En conséquence, la société AUTO PASSION verra sa demande d’indemnité formulée sur ce fondement rejetée.
PAR CES MOTIFS
Statuant publiquement, par ordonnance contradictoire et en premier ressort, par mise à disposition au greffe,
Au principal, renvoyons les parties à se pourvoir ainsi qu’elles aviseront, mais dès à présent,
ORDONNONS une expertise du véhicule de marque OPEL, immatriculé HA-337-CG appartenant à Mme [Y] [H] ;
COMMETTONS pour y procéder M. [O] [R]
21 Grande Rue 54540 STE POLE
E-mail : laurent.ducaro@garagetanguy.fr
Tél. portable : 06 84 78 58 76
avec pour mission de :
— Se faire remettre tout document relatif au véhicule et à la vente de celui-ci, notamment carnet d’entretien, procès-verbal de contrôle technique, factures, même détenus par des tiers,
— Établir la chronologie des opérations de vente en recherchant notamment les dates et circonstances dans lesquelles les parties sont entrées en relation, la présentation et l’essai du véhicule ont eu lieu, le contrôle technique a été réalisé et la signature du contrat est intervenue,
— Examiner le véhicule, les parties dûment convoquées,
— Rechercher les désordres allégués dans l’assignation, les décrire et déterminer leur origine,
— Dire si ces désordres étaient visibles lors de l’achat par un non professionnel, préciser si le vendeur non professionnel pouvait en avoir connaissance,
— Déterminer si les défauts éventuels du véhicule le rendent impropre à l’usage habituellement attendu d’un bien semblable,
— Fournir tous éléments techniques et de fait permettant à la juridiction éventuellement saisie de statuer sur les responsabilités éventuellement encourues et de procéder à l’évaluation des préjudices subis, notamment le trouble de jouissance lié à l’immobilisation du véhicule,
— Répondre aux observations des parties, notamment celles émises à la suite du pré-rapport, entendre tout sachant,
— Présenter un rapport comportant le rappel de la mission de l’expert et les réponses apportées à chacun des points de la mission et illustré, pour une meilleure compréhension, de photographies prises par l’expert.

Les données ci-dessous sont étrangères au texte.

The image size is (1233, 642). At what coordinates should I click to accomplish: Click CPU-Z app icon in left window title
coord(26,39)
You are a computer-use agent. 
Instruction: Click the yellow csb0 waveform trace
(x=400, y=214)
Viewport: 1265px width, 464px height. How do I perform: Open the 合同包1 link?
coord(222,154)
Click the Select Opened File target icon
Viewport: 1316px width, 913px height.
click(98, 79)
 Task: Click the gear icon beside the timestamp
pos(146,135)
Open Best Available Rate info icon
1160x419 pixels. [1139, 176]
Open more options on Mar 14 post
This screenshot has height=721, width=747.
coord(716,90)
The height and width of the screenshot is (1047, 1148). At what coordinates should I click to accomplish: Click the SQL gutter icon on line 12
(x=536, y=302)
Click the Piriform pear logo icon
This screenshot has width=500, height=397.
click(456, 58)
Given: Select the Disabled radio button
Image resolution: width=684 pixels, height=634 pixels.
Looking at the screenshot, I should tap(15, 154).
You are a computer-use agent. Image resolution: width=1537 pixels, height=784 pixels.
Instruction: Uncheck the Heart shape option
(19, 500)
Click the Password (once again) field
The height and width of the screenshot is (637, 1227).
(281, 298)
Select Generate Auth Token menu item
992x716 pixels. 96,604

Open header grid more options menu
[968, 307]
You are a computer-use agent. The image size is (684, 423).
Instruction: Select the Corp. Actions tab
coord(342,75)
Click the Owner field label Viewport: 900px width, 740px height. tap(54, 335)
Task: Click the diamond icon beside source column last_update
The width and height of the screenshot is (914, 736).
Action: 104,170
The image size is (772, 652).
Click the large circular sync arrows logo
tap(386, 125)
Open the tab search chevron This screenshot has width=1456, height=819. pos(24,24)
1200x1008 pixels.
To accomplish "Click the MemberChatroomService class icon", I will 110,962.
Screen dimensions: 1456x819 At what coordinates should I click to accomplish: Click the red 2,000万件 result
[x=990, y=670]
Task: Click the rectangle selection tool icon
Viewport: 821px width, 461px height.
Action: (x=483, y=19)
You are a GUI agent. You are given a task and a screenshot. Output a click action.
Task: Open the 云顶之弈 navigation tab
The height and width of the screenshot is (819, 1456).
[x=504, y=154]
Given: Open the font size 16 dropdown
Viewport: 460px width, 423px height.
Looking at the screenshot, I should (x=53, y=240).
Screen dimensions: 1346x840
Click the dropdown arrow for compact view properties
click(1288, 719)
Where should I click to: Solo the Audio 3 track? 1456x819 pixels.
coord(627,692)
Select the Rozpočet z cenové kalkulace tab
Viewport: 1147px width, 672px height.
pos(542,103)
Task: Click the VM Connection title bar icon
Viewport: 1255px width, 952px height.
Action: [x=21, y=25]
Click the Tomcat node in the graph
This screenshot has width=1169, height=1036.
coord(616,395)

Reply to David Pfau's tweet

DISONS que l’expert pourra s’adjoindre tout technicien de son choix, à charge pour lui d’en informer préalablement le magistrat chargé du contrôle des expertises et de joindre l’avis du technicien à son rapport ; que si le technicien n’a pas pu réaliser ses opérations de manière contradictoire, son avis devra être immédiatement communiqué aux parties par l’expert,
INVITONS l’expert à suivre les prescriptions ci-après :
— Dans sa lettre de convocation à la première réunion d’expertise, joindre, complétée par ses soins, une déclaration contradictoire d’intérêts au préalable de l’exécution de la mission afin de recueillir toute observation éventuelle de la part d’une ou de plusieurs parties qui devront, le cas échéant, être impérativement présentées au plus tard avant la première réunion d’expertise ;
RAPPELONS que pour l’exécution de sa mission, et sauf dérogation dûment explicitée, l’expert devra recourir à la plateforme sécurisée d’échanges OPALEXE, en application du protocole signé par la cour d’appel de Nancy, la compagnie des experts et les barreaux du ressort ;
DISONS que l’expert déposera son rapport écrit au greffe de ce tribunal en deux exemplaires, dans le délai de huit mois à compter du jour où il aura été saisi de sa mission et que ce dépôt sera précédé par la communication aux parties deux mois auparavant d’un document de synthèse dont copie nous sera adressée,
DISONS qu’en cas d’empêchement, de refus de sa mission par l’expert ou de retard injustifié, il sera pourvu à son remplacement par ordonnance rendue sur simple requête de la partie la plus diligente, ou même d’office, par le président ;
DISONS que les frais occasionnés par la mesure d’expertise seront avancés par l’État ;
REJETONS la demande d’indemnité formulée par la société AUTO PASSION en application de l’article 700 du code de procédure civile ;
RAPPELONS que la présente ordonnance est exécutoire par provision, malgré appel ;
CONDAMNONS Mme [Y] [H] aux dépens de l’instance.